*** Opening Input material ***
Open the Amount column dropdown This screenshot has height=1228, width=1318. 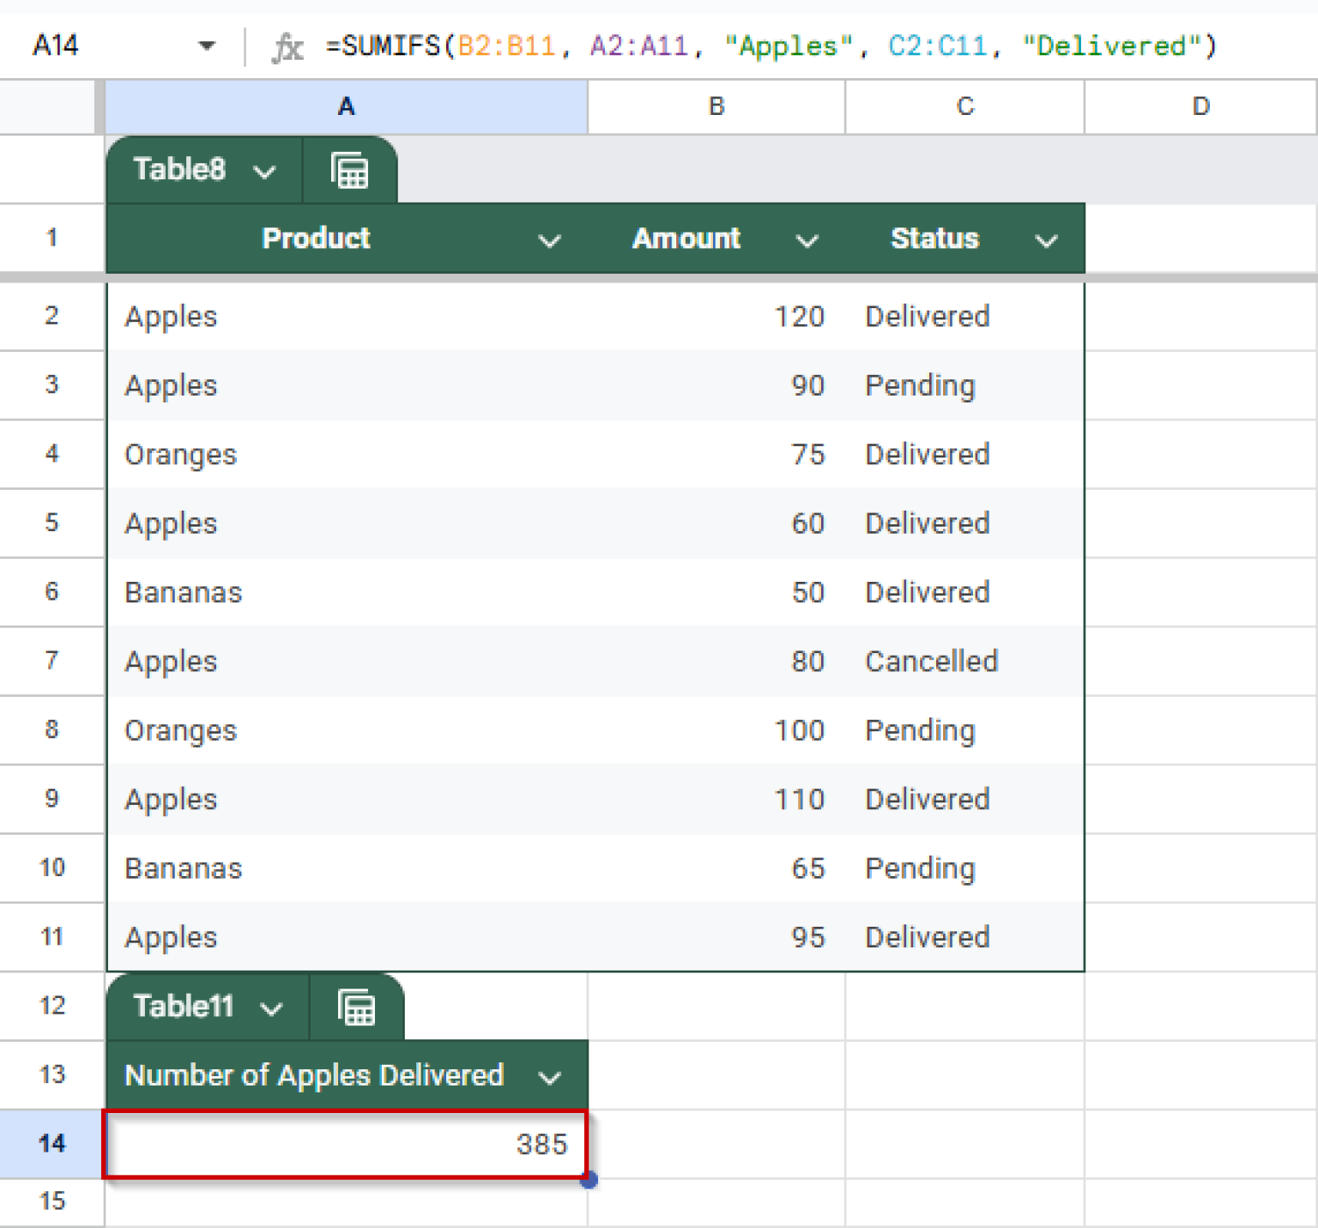point(807,240)
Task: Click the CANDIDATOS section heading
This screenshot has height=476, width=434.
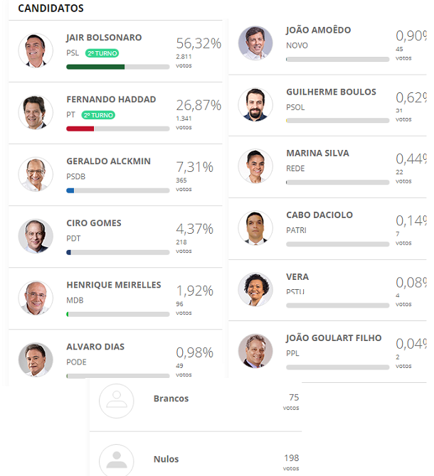Action: [x=51, y=9]
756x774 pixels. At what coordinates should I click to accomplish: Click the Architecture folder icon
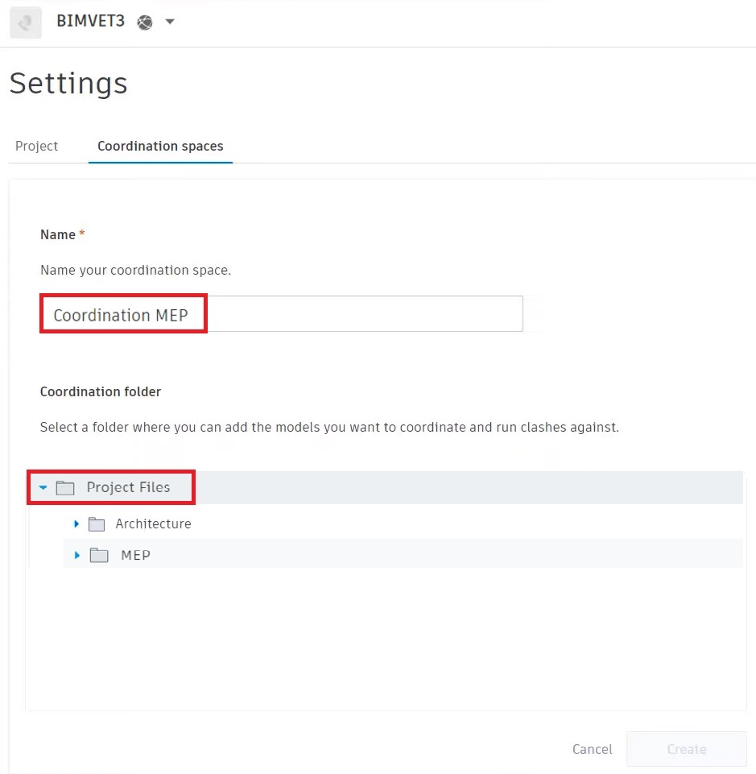pos(97,524)

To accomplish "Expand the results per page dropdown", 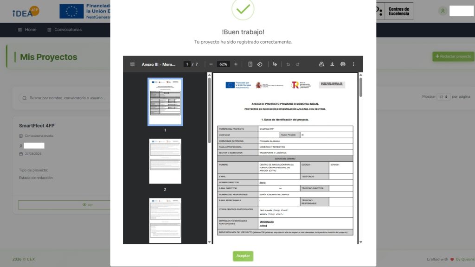I will click(444, 97).
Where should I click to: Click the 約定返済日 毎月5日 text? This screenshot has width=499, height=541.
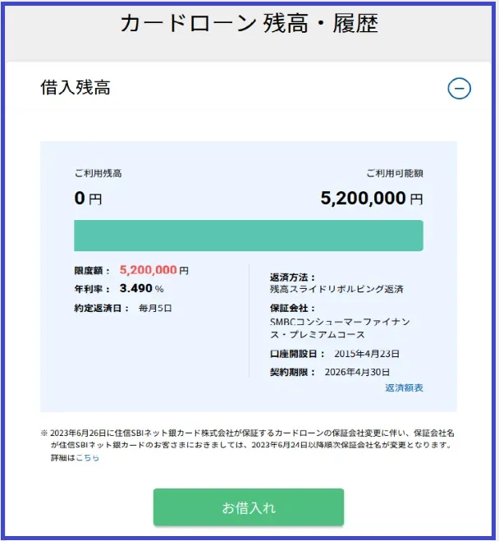point(154,309)
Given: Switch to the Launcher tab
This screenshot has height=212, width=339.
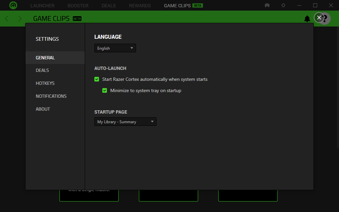Looking at the screenshot, I should pyautogui.click(x=42, y=6).
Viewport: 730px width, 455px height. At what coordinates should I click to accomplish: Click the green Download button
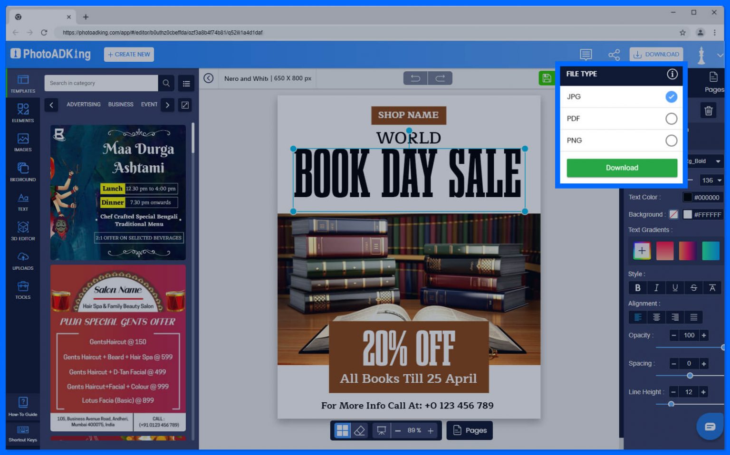[621, 168]
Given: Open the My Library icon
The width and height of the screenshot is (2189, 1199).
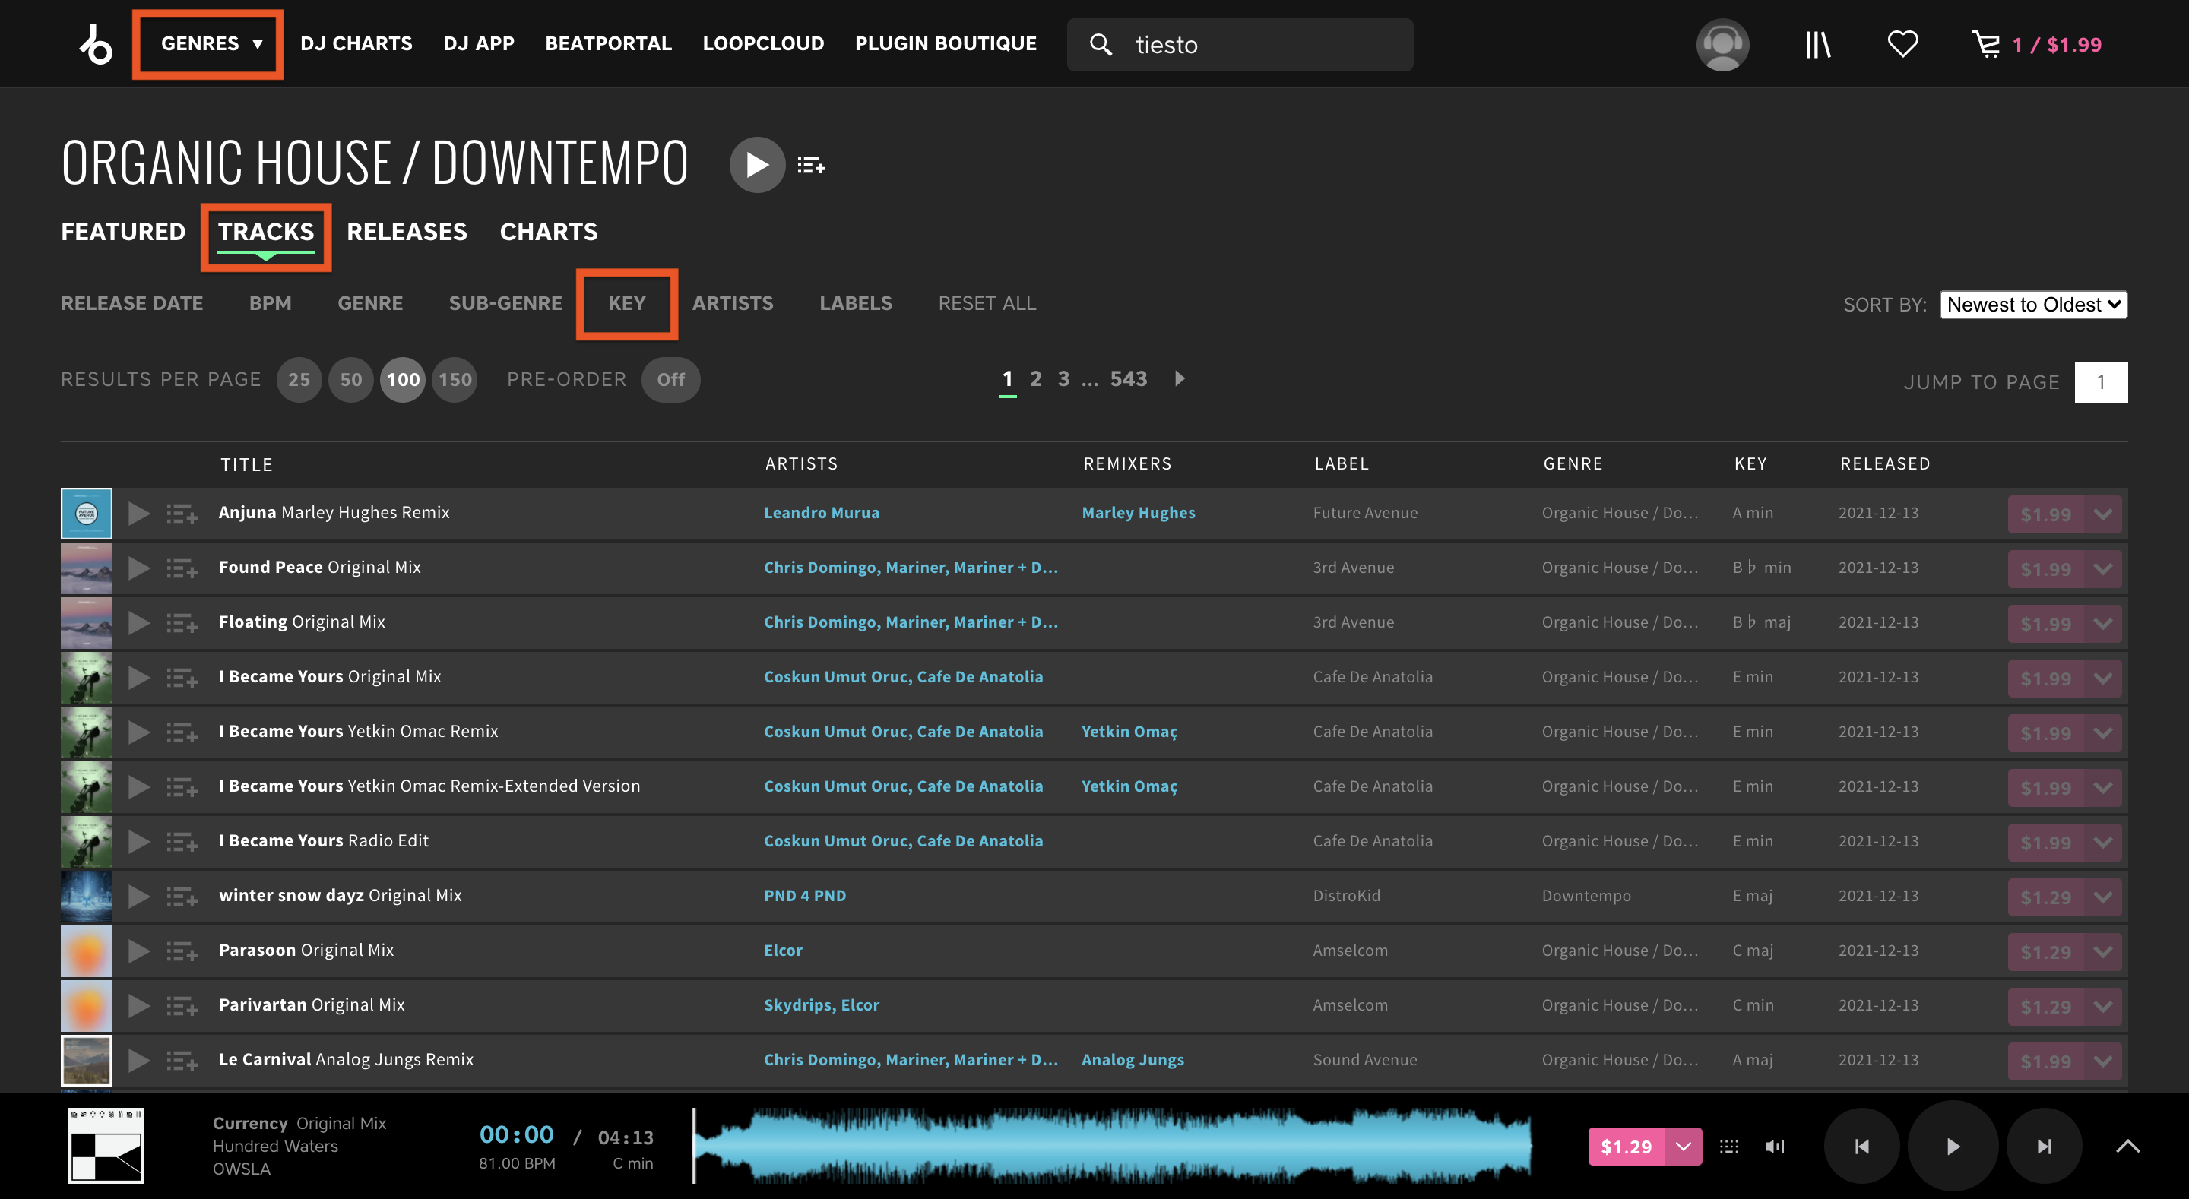Looking at the screenshot, I should click(1818, 44).
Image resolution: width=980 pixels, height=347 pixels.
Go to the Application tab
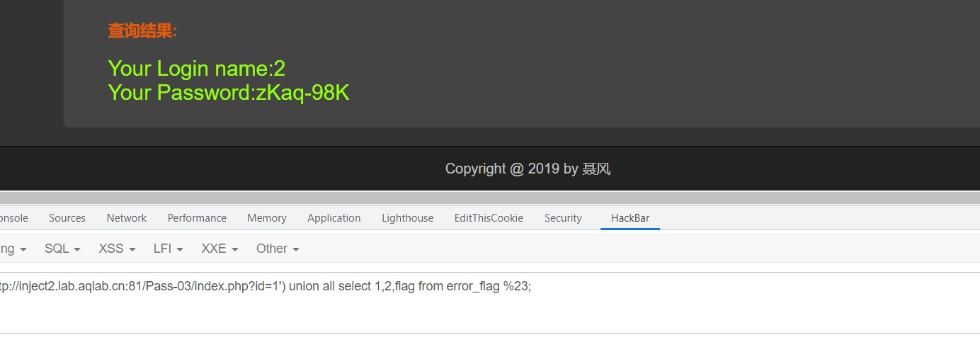(x=334, y=218)

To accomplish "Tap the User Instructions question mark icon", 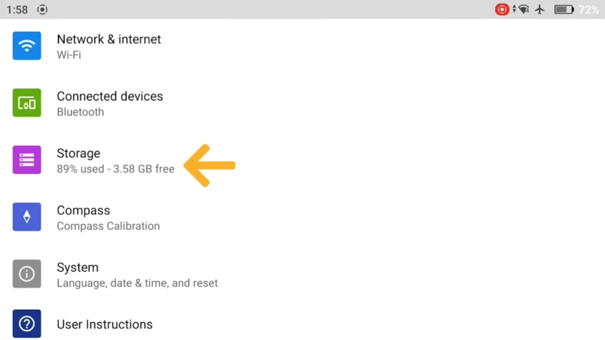I will pyautogui.click(x=27, y=324).
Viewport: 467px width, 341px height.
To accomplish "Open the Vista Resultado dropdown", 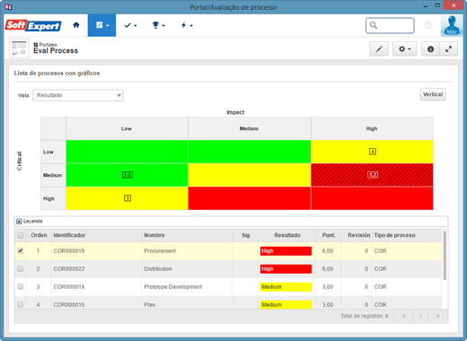I will 78,95.
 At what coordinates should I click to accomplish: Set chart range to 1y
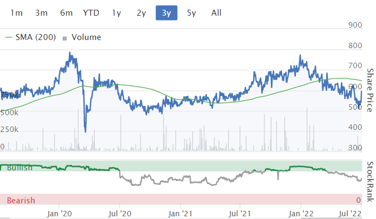click(116, 12)
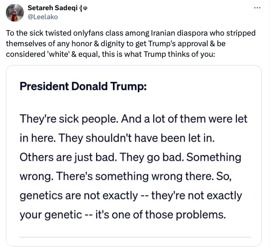The width and height of the screenshot is (270, 248).
Task: Click the line starting "genetics are not exactly"
Action: coord(130,195)
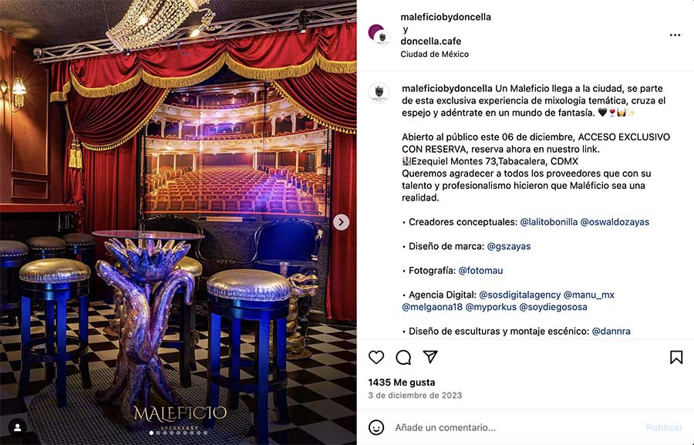Click the maleficiobydoncella avatar beside the caption
This screenshot has width=694, height=445.
click(x=379, y=93)
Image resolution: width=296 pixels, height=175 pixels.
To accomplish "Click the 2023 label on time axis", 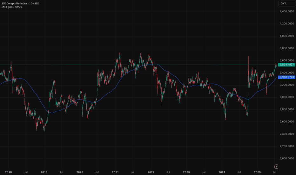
*** Closing Input material ***
From the entries above, copy each line holding "resolution".

=== Finished exercise ===
Image resolution: width=980 pixels, height=347 pixels.
Image resolution: width=296 pixels, height=175 pixels.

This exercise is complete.